■ **TEXTO DE ESTUDIO**:
-*-
Esta frase no es mía. Se la escuché a Óscar Camps, director de la ONG Proactiva Open Arms en el documental «To Kyma» dirigido por David Fontseca y Arantxa Díez. Un documental en el que muestran la labor, en la isla de Lesbos, de estos socorristas voluntarios que cada día sacan del agua a miles de refugiados, incluidos niños, mujeres y ancianos. La mayoría de las veces, vivos. Otras, por desgracia, muertos.
Reconozco que no quería ver este documental. No quería. Sabía que me iba a conmocionar, a entristecer. No encontraba el momento. Pensaba que ya tenía bastante con las imágenes de los telediarios, las fotos en los periódicos. Con nuestras tareas diarias que muchas veces nos desbordan: el trabajo, los niños, las responsabilidades. Pero hace unos días, me obligué a mí misma a verlo. Y digo bien, me obligué. El resultado fue, por una parte, el esperado: una patada en el estómago. Un mar de lágrimas de tristeza pero también de rabia, de impotencia. Tristeza por ver el dolor de esos padres y madres llevando en brazos a su hijo de apenas unos meses, aterrorizados después de haber visto de cerca la muerte. La muerte de su hijo. A su hijo asesinado por las bombas en Siria. A su hijo muriendo de hambre en la frontera con Turquía. A su hijo engullido por el mar.

Rabia de ver cómo las mafias suben a 60 personas en un bote con capacidad para 10, con chalecos de juguete, con motores que no funcionan. A los que cobran 1.000 euros por trayecto y a los que dejan a la deriva en pleno oleaje. Sin piedad. Impotencia de ver cómo los gobiernos, los que se supone que nos representan, miran hacia otro lado mientras levantan vallas, cierran fronteras y cancelan operativos de rescate. Sin vergüenza. Rabia. Impotencia. Tristeza. Todo eso sentí al ver «To Kyma».

Y sin embargo, sentí algo más. Sentí orgullo, agradecimiento, solidaridad, fe. Fe en el ser humano. Agradecimiento hacia esos voluntarios que dejaron la comodidad de su casa para viajar a Lesbos, con un traje de neopreno, y un par de aletas. Llegaron sin barco, así que empezaron a reparar botes abandonados para rescatar a otros. Y si no había barco, se lanzaban al agua para nadar hasta los refugiados. 15 horas en el agua trabajando pasan factura: dedos de los pies deformados, heridas que nunca se curan, uñas que se caen, agotamiento. Pero ante cualquier alerta, volvían al agua. Agotamiento físico pero sobre todo mental.
-*-
■ **TAREAS PROPUESTAS**:
1 > Cite literalmente el pasaje del texto sobre el documental «To Kyma» que empieza en «Esta frase no» y se extiende hasta «por desgracia, muertos.».
2 > Enumere las consecuencias que, según el texto sobre el documental «To Kyma», tienen las 15 horas de trabajo en el agua.

(Datos recopilados)
-*-
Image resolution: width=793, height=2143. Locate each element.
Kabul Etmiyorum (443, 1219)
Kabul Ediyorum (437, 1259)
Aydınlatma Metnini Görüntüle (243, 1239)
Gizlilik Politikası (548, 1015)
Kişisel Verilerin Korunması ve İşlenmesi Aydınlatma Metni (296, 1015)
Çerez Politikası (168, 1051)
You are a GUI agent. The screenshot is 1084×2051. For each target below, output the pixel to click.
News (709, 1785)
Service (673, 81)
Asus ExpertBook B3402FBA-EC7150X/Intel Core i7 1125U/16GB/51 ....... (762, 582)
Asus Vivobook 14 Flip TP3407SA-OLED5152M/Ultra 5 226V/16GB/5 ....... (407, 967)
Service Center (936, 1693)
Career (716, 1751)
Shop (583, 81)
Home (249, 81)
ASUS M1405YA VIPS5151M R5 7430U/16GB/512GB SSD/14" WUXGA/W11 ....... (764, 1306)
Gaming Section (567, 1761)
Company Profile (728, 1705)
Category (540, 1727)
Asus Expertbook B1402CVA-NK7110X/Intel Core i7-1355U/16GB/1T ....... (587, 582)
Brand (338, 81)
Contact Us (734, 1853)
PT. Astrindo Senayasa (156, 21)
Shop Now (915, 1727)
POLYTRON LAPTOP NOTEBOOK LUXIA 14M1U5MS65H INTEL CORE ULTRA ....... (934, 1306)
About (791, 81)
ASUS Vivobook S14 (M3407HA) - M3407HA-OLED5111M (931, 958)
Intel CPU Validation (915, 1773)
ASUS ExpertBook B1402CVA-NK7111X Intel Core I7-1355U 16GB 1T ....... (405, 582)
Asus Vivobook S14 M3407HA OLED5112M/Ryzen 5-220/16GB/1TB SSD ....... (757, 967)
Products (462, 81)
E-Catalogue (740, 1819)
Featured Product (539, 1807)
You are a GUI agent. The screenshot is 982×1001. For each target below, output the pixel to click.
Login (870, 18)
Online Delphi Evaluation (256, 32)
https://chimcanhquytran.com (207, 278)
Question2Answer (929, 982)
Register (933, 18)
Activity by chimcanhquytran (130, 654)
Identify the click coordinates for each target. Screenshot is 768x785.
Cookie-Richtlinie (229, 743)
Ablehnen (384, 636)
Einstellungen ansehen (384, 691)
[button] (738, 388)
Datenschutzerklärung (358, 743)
-*-
■ **RESULTADOS POR TAREA**:
1 >
Esta frase no es mía. Se la escuché a Óscar Camps, director de la ONG Proactiva Open Arms en el documental «To Kyma» dirigido por David Fontseca y Arantxa Díez. Un documental en el que muestran la labor, en la isla de Lesbos, de estos socorristas voluntarios que cada día sacan del agua a miles de refugiados, incluidos niños, mujeres y ancianos. La mayoría de las veces, vivos. Otras, por desgracia, muertos.

2 >
- Dedos de los pies deformados
- Heridas que nunca se curan
- Uñas que se caen
- Agotamiento